Task item — Show me every line in the listing that has the word "بحران".

Supplied data —
-------------------------
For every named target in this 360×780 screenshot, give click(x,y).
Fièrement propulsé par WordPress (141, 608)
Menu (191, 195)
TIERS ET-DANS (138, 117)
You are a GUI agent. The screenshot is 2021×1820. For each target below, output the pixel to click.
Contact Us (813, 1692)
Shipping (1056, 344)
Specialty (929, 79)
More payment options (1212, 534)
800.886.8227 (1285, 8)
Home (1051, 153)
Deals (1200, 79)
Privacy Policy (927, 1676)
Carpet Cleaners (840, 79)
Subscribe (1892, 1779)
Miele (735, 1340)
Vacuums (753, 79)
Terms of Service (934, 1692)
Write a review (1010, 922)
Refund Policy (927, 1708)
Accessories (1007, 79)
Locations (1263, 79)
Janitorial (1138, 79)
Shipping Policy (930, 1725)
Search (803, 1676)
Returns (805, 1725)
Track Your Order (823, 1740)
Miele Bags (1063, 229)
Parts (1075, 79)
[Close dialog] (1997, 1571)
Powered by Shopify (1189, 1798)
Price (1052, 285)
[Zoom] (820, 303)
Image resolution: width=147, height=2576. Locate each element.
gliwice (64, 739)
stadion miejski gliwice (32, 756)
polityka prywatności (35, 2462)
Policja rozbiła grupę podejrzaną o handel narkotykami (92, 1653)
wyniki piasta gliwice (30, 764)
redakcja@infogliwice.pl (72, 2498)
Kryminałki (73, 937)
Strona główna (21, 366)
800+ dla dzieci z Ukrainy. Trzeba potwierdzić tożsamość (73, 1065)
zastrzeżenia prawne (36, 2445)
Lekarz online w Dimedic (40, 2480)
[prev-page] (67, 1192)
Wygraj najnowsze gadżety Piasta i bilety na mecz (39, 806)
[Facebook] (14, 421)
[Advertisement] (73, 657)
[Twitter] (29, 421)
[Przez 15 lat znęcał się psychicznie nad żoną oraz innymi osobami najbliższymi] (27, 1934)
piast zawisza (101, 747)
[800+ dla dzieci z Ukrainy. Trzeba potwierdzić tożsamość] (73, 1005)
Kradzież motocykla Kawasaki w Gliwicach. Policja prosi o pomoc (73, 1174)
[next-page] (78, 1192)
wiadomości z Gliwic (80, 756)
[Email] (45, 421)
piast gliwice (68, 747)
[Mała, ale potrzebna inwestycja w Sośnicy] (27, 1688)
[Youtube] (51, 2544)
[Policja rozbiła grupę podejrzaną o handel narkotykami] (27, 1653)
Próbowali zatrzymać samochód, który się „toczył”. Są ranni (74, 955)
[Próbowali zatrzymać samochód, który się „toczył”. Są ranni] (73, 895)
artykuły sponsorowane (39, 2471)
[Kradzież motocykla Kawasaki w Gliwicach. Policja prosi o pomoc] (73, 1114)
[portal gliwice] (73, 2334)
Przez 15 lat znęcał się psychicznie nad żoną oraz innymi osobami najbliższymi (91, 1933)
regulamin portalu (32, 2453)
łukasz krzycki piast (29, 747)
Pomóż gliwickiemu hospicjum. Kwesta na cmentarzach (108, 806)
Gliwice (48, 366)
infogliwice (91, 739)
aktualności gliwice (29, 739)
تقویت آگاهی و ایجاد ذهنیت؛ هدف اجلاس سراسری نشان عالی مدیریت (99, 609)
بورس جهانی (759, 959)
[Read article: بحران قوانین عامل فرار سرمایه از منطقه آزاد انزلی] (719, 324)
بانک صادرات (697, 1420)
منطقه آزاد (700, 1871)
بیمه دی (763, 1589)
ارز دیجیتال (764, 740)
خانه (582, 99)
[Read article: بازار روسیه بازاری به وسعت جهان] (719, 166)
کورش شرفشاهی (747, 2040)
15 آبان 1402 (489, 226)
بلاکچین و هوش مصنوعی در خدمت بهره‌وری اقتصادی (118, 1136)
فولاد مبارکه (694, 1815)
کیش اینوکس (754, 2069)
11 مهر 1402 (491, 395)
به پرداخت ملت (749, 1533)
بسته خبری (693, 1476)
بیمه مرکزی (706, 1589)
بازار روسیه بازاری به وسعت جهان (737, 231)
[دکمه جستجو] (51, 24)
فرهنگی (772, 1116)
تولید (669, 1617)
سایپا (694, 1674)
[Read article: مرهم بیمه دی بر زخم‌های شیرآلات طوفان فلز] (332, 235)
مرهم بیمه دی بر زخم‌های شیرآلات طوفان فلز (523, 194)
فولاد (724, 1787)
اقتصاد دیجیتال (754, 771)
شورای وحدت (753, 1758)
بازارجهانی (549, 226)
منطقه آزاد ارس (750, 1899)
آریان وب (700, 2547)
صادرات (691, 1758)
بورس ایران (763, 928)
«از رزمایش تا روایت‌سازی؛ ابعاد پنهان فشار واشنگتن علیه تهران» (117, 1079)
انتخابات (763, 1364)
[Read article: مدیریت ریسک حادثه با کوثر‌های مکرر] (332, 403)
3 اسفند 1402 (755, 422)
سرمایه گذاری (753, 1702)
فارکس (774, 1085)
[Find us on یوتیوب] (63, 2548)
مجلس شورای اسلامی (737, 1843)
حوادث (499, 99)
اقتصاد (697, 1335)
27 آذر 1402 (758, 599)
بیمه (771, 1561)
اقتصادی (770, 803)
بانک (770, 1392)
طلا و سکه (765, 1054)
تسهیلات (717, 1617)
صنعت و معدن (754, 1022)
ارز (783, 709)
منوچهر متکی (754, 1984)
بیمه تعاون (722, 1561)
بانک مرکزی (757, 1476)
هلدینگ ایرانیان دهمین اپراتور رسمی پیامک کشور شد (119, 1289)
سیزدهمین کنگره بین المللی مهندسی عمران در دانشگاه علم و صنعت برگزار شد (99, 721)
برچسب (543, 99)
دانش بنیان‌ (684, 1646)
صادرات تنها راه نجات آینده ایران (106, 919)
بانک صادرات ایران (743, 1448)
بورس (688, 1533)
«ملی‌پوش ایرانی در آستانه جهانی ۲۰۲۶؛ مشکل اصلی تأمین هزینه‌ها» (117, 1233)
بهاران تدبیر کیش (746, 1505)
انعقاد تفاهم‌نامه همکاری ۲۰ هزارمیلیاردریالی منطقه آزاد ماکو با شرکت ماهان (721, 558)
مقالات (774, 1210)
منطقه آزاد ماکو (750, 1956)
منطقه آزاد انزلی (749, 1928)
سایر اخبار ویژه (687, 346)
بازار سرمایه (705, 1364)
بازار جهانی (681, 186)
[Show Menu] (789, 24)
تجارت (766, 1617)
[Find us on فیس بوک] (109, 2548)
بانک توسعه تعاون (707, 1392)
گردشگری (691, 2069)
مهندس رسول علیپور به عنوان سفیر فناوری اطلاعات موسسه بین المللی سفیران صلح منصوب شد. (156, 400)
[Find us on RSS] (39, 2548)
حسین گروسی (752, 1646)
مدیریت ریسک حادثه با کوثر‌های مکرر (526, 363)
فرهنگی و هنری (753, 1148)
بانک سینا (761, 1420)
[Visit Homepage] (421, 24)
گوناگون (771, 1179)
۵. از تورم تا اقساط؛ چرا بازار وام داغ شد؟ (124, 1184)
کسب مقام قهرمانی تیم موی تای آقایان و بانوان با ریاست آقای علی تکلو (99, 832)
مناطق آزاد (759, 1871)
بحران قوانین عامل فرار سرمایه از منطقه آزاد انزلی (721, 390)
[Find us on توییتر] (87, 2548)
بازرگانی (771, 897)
-------------------------
Result for this exercise —
[Read article: بحران قوانین عامل فرار سرمایه از منطقه آزاد انزلی] (719, 324)
بحران قوانین عامل فرار سرمایه از منطقه آزاد انزلی (721, 390)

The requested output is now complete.